* Given instruction *
Copy the entries word for word, from the line containing "Click Back to My account link" down through the line containing "[x=682, y=15]", including both of those lines.

(Word and element location entries)

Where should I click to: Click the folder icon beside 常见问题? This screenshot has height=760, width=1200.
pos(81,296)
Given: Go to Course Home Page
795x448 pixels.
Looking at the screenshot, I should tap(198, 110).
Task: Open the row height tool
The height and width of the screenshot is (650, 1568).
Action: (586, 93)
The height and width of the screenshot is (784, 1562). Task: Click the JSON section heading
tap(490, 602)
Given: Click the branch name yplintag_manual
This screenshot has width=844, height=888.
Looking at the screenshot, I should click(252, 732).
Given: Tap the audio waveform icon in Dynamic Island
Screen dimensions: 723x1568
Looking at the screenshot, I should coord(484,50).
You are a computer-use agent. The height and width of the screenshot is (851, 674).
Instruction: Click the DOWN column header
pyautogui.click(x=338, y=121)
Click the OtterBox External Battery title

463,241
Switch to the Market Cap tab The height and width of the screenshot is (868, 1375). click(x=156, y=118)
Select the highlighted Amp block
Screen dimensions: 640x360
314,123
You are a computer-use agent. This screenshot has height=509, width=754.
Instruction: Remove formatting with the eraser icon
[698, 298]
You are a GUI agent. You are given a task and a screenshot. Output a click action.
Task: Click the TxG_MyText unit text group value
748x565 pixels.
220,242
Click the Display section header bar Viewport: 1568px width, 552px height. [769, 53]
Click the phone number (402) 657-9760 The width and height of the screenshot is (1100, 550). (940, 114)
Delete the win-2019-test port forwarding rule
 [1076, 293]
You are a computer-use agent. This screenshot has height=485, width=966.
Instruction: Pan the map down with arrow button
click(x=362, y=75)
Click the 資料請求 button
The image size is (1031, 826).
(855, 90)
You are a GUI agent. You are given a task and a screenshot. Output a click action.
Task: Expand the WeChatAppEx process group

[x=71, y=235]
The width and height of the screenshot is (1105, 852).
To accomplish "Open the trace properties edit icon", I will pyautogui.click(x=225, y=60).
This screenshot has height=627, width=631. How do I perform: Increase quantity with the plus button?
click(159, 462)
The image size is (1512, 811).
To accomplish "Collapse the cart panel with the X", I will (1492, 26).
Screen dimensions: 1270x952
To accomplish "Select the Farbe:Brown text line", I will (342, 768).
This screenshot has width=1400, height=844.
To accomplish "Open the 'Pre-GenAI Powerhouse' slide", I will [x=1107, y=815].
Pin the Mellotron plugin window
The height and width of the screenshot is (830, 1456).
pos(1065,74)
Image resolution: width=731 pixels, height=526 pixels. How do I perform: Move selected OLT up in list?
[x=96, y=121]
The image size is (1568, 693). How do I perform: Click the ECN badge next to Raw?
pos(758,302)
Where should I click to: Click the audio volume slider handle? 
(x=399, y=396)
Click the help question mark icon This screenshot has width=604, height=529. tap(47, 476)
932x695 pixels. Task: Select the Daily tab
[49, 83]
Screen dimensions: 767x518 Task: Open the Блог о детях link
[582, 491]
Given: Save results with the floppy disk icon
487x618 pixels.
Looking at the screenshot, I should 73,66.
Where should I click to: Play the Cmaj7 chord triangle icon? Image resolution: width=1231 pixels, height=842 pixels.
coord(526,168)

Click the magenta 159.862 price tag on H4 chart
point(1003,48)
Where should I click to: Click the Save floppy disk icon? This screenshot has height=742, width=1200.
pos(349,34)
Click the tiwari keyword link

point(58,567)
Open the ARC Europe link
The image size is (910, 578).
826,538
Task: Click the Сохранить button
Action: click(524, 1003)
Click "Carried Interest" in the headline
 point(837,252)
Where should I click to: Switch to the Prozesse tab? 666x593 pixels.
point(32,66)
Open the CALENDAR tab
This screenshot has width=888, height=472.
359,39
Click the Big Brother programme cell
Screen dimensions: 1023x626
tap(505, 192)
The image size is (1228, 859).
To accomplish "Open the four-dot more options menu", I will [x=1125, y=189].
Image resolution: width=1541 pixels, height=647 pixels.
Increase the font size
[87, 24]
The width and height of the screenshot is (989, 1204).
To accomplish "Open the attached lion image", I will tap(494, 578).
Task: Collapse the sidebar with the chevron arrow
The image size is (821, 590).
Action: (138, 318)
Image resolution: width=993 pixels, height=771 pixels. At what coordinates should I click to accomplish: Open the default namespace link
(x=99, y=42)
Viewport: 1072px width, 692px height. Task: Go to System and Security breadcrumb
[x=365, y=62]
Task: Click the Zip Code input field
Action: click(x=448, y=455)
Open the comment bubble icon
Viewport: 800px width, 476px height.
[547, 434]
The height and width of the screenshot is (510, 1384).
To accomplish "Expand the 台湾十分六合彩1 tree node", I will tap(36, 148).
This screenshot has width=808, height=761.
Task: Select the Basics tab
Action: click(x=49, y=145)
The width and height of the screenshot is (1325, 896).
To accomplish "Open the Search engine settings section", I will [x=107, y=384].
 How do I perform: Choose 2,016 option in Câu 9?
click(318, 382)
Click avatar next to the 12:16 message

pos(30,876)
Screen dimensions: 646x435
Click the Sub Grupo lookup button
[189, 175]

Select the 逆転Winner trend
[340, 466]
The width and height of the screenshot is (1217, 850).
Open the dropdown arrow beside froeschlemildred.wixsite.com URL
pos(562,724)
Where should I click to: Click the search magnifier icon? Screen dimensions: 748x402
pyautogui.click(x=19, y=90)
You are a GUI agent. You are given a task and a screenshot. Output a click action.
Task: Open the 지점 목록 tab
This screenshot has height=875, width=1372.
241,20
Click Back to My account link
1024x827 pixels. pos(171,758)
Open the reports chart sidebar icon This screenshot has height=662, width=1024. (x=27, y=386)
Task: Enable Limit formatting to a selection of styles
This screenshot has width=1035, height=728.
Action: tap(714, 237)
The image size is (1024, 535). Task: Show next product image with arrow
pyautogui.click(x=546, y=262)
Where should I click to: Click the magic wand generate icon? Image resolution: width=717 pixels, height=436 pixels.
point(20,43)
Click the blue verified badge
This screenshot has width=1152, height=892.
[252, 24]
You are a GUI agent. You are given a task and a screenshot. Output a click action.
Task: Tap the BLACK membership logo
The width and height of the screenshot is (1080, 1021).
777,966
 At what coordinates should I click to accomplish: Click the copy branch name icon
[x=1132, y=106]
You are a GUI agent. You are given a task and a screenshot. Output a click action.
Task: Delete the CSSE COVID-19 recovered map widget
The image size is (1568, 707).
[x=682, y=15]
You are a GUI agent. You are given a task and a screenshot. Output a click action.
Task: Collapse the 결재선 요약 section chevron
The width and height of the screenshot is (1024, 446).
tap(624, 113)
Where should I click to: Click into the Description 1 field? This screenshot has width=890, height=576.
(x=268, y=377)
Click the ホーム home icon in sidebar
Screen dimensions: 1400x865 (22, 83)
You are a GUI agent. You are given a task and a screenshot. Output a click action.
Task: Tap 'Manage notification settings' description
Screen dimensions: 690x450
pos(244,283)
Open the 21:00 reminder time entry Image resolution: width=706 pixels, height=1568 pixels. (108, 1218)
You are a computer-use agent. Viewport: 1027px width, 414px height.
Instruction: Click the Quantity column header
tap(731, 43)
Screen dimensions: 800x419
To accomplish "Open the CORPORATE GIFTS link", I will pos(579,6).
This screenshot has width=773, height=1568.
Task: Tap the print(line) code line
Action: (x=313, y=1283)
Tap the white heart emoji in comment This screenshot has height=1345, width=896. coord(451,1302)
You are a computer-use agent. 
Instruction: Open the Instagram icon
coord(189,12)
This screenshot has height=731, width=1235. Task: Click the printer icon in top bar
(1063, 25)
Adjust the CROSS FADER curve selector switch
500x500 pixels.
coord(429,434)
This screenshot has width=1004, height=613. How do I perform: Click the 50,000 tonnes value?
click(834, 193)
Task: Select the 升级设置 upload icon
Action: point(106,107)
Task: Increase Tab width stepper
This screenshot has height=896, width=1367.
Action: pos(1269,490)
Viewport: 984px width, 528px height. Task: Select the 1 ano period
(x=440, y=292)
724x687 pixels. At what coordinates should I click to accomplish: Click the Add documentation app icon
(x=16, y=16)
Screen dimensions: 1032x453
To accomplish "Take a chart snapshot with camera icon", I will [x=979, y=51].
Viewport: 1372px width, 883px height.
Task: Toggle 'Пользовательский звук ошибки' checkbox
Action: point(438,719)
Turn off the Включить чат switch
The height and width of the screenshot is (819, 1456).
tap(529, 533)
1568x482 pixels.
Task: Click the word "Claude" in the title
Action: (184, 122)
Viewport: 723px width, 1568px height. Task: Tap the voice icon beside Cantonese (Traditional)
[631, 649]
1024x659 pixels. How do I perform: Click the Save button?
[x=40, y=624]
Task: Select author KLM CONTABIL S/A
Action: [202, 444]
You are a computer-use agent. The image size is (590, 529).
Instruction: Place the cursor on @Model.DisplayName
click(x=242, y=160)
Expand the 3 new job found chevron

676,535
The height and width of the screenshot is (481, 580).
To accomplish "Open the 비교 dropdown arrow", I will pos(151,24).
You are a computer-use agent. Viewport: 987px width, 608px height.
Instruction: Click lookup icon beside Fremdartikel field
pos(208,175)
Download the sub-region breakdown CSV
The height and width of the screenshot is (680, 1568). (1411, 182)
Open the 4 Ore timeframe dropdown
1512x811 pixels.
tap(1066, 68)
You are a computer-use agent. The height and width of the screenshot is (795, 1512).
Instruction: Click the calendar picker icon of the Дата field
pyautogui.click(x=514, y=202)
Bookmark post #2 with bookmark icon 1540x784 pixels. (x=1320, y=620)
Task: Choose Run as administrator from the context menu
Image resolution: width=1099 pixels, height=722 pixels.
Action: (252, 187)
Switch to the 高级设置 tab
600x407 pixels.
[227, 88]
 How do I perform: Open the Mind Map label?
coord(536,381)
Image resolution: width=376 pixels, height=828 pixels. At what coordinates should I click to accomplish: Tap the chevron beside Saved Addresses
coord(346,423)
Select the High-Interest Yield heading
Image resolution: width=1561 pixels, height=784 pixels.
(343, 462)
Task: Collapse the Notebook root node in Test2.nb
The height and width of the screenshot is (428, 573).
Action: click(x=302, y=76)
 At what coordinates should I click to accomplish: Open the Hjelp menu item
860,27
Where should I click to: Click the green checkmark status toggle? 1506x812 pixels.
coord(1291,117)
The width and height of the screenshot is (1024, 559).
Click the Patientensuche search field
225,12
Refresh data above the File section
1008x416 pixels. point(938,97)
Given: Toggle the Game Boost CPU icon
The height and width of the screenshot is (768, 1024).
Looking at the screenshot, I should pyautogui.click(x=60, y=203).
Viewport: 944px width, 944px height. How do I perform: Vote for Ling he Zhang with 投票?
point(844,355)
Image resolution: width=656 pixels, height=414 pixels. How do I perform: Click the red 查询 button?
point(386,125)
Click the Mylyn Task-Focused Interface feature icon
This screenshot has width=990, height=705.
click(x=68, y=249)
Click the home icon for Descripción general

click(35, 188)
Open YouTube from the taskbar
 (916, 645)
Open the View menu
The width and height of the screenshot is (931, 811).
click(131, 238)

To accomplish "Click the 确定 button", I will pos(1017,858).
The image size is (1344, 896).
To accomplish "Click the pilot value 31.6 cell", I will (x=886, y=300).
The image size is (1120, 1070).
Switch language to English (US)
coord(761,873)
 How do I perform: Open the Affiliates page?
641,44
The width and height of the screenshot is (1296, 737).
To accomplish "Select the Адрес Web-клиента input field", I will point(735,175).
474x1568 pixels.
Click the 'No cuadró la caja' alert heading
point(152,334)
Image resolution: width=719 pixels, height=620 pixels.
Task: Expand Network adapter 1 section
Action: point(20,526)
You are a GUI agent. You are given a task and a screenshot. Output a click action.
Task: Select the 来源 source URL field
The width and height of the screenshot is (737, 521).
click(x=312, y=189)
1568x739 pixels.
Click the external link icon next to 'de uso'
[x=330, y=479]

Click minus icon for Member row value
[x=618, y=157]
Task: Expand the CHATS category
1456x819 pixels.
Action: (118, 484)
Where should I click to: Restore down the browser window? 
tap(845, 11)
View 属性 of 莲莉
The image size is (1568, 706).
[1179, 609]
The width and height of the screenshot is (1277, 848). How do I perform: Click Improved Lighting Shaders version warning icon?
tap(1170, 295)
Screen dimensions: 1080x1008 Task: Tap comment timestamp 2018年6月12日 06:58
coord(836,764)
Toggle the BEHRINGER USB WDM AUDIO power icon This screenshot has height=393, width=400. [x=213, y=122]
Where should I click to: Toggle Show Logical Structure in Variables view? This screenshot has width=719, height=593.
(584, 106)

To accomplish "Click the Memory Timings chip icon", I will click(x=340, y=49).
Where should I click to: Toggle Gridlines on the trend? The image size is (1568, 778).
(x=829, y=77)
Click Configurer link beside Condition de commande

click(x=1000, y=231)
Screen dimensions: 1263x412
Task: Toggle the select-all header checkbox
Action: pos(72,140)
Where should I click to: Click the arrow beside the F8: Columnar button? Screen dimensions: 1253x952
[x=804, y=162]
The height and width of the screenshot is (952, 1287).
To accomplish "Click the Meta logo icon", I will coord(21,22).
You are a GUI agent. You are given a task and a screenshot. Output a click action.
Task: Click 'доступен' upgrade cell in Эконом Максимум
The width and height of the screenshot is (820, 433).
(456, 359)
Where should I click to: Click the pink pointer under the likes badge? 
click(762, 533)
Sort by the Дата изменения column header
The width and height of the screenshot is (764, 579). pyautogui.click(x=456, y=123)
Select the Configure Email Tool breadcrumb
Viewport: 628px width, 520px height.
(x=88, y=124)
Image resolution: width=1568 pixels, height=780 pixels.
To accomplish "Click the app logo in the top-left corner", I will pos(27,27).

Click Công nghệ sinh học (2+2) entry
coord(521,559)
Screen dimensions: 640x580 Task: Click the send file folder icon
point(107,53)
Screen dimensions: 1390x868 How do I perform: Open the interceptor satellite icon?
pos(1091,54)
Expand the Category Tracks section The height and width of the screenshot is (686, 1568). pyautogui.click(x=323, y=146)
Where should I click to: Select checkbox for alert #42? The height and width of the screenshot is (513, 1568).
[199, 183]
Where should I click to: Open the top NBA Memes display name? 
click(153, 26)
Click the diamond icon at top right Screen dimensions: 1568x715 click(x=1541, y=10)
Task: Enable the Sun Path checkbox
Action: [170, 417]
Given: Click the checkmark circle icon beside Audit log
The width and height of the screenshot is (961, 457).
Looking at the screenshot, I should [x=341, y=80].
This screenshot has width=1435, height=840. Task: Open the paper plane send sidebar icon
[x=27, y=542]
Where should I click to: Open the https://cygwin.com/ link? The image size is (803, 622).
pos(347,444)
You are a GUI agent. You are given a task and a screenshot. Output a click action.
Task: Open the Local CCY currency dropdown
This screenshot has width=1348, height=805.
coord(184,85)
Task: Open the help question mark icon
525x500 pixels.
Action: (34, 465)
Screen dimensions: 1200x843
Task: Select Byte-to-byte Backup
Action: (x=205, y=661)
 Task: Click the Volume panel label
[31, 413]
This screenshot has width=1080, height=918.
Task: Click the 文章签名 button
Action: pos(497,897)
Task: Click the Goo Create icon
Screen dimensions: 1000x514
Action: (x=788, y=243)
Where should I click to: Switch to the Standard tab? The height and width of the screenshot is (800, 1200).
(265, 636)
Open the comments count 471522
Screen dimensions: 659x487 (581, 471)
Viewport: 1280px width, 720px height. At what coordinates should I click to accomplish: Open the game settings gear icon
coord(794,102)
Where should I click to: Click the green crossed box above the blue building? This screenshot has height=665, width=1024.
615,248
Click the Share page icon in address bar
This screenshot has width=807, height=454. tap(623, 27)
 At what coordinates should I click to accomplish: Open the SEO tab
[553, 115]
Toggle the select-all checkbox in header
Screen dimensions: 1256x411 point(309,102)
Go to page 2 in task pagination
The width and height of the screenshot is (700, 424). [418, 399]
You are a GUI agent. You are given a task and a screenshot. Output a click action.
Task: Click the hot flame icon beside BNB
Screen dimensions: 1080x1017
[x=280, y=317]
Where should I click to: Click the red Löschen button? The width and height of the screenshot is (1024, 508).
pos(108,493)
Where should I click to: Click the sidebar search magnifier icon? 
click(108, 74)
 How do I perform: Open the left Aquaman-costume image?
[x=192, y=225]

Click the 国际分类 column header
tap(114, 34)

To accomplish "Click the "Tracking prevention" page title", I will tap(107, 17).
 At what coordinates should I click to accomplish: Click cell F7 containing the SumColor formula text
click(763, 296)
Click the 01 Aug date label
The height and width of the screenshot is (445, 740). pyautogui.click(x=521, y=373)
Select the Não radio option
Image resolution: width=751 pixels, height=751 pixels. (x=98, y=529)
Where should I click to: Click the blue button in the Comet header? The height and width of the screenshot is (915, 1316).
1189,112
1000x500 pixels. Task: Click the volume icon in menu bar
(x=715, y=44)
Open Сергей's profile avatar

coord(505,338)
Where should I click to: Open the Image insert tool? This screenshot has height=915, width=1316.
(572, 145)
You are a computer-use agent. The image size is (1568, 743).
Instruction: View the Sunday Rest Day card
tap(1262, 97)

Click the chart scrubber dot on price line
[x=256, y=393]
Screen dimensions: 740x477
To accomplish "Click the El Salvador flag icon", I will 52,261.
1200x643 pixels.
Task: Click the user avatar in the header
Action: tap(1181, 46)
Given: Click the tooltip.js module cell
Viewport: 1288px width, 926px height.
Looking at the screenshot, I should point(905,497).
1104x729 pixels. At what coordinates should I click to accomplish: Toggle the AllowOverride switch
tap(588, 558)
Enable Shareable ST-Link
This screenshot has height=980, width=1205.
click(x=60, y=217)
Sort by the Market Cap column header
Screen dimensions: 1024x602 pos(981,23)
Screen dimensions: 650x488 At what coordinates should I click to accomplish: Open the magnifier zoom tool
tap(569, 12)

* Exercise response *
Click Back to My account link
1024x827 pixels. pos(171,758)
Open the reports chart sidebar icon This screenshot has height=662, width=1024. (x=27, y=386)
Task: Enable Limit formatting to a selection of styles
This screenshot has width=1035, height=728.
Action: tap(714, 237)
The image size is (1024, 535). Task: Show next product image with arrow
pyautogui.click(x=546, y=262)
Where should I click to: Click the magic wand generate icon? Image resolution: width=717 pixels, height=436 pixels.
point(20,43)
Click the blue verified badge
This screenshot has width=1152, height=892.
[252, 24]
You are a GUI agent. You are given a task and a screenshot. Output a click action.
Task: Tap the BLACK membership logo
The width and height of the screenshot is (1080, 1021).
777,966
 At what coordinates should I click to accomplish: Click the copy branch name icon
[x=1132, y=106]
You are a GUI agent. You are given a task and a screenshot. Output a click action.
Task: Delete the CSSE COVID-19 recovered map widget
The image size is (1568, 707).
[x=682, y=15]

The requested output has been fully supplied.